Consider p=5 and q=7. Consider a=4 and b=3,there exists a unique y less than 35 such that y ≡ 4 (mod 5) and y ≡ 3 (mod 7), that is y = 24.
Method:
Use Euclids algorithm to compute the smallest u such that u × q ≡ 1 ( mod p), it gives 7×u≡1(mod5) ≡ u = 3
Compute y=(((a−b)×u)modp)×q+b,it gives y=(((4−3)×3)mod 5)×7+3 = (3 mod 5)×7+3 = 3×7+3 = 24
I'm having quite a lot of trouble trying to find out what is going on here and how the method utilises Euclid's algorithm. Can anybody please help and explain it better and simpler? Thank you!
Best Answer
First, before addressing your questions, let's prove slightly different form of CRT, one that is very easy to remember and often more efficient to apply.
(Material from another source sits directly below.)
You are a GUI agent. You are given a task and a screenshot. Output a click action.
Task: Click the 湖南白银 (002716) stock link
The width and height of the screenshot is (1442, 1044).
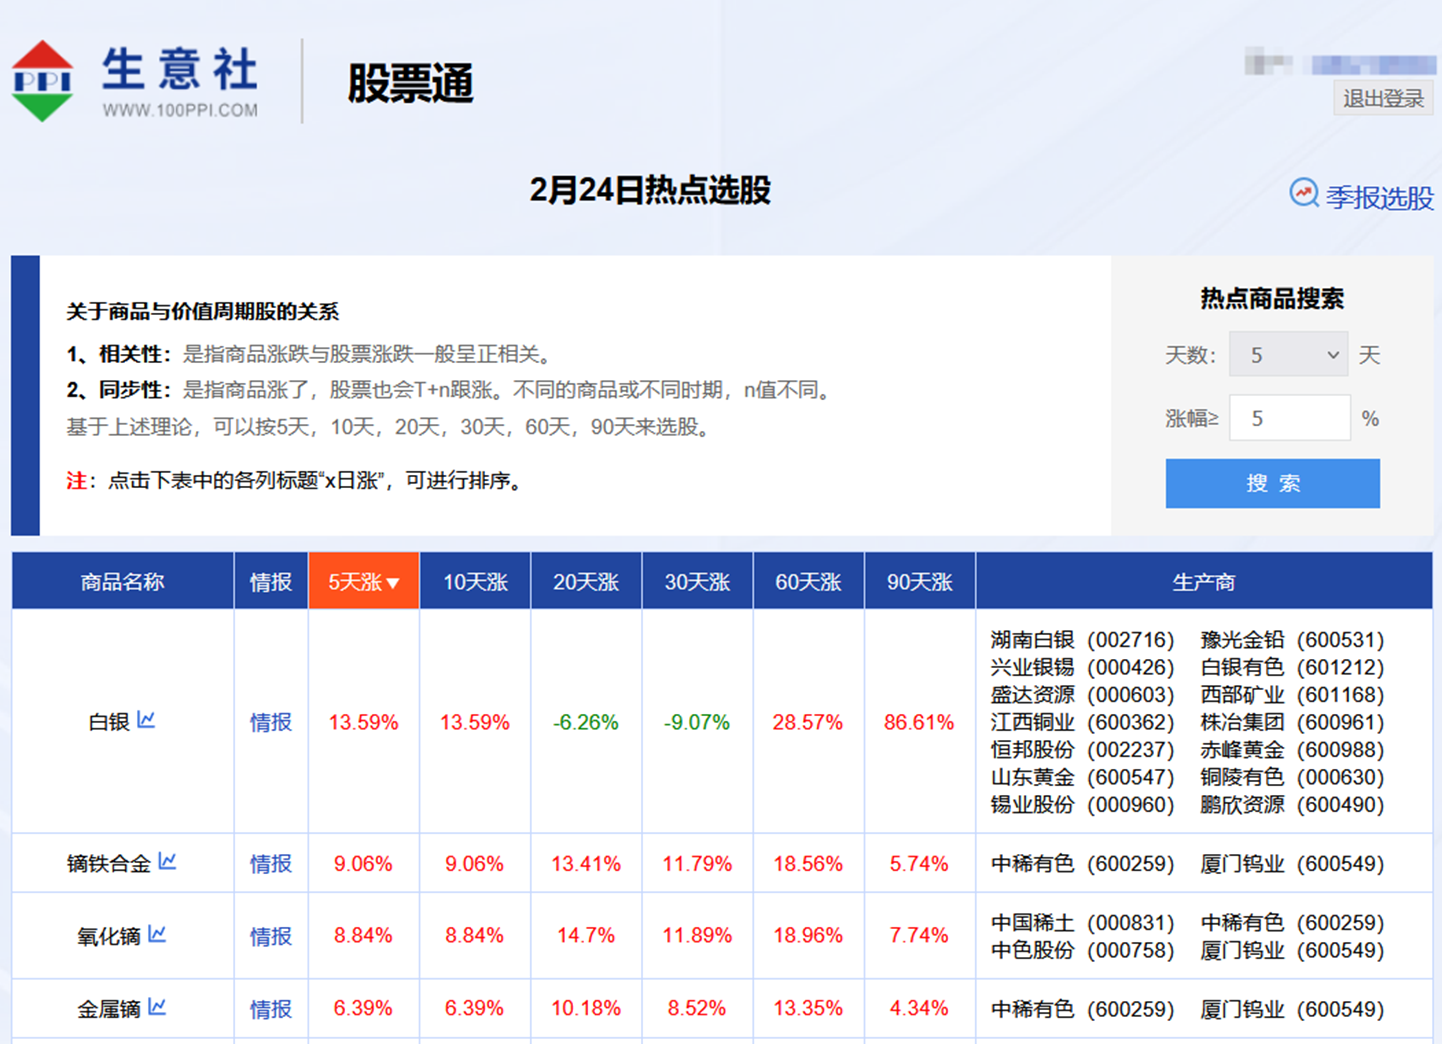[x=1081, y=639]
Theorem $\:$ (Easy CRT) $\rm\ \ $ If $\rm\ m,\:n\:$ are coprime integers then $\rm\ m^{-1}\ $ exists $\rm\ (mod\ n)\ \ $ and
$\rm\displaystyle\quad\quad\quad\quad\quad \begin{eqnarray}\rm x&\equiv&\rm\ a\ (mod\ m) \\ \rm x&\equiv&\rm\ b\ (mod\ n)\end{eqnarray} \ \iff\ \ x\ \equiv\ a + m\ \bigg[\frac{b-a}{m}\ mod\ n\:\bigg]\ \ (mod\ m\:n)$
Proof $\rm\ (\Leftarrow)\ \ \ mod\ m:\ x\ \equiv\ a + m\ [\,\cdots\,]\ \equiv\ a\:,\ $ and $\rm\ mod\ n\!\!:\ x\ \equiv\ a + (b-a)\ m/m\ \equiv\ b\:.$
$\rm (\Rightarrow)\ \ $ The solution is unique $\rm\ (mod\ m\:n)\ $ since if $\rm\ x',\:x\ $ are solutions then $\rm\ x'\equiv x\ $ mod $\rm\:m,n\:$ therefore $\rm\ m,\:n\ |\ x'-x\ \Rightarrow\ m\:n\ |\ x'-x\ \ $ since $\rm\ \:m,\:n\:$ coprime $\rm\:\Rightarrow\ lcm(m,n) = m\:n\:.\ \, $ QED
Note $\ $ Easy CRT is not only easy to apply, but also very easy to remember. Namely note $\rm\ x\equiv a\pmod m\iff x = a + m\,k,\:$ for some integer $\rm\:k\:$. This further satisfies the second congruence iff $\rm\:mod\ n\!:\ x = a + m\,k\equiv b$ $\iff$ $\rm k\:\equiv (b-a)/m,\ $ hence the "Easy CRT" solution. This enables the $(\Leftarrow)$ proof, i.e. fill in the dots in $\rm\:a + m\ [\,\cdots\,]\:$ so that it is $\rm\equiv b\pmod n\:$
The extended Euclidean algorithm may be used to compute the modular inverse $\rm\, m^{-1}\pmod n $ and, hence, the above bracketed value $\rm\ (b-a)/m = (b-a)m^{-1}\ mod\ n.\ $ For small numbers one can often compute this "fraction" by judicious cancellation and twiddling, e.g. see the many worked examples in prior posts here.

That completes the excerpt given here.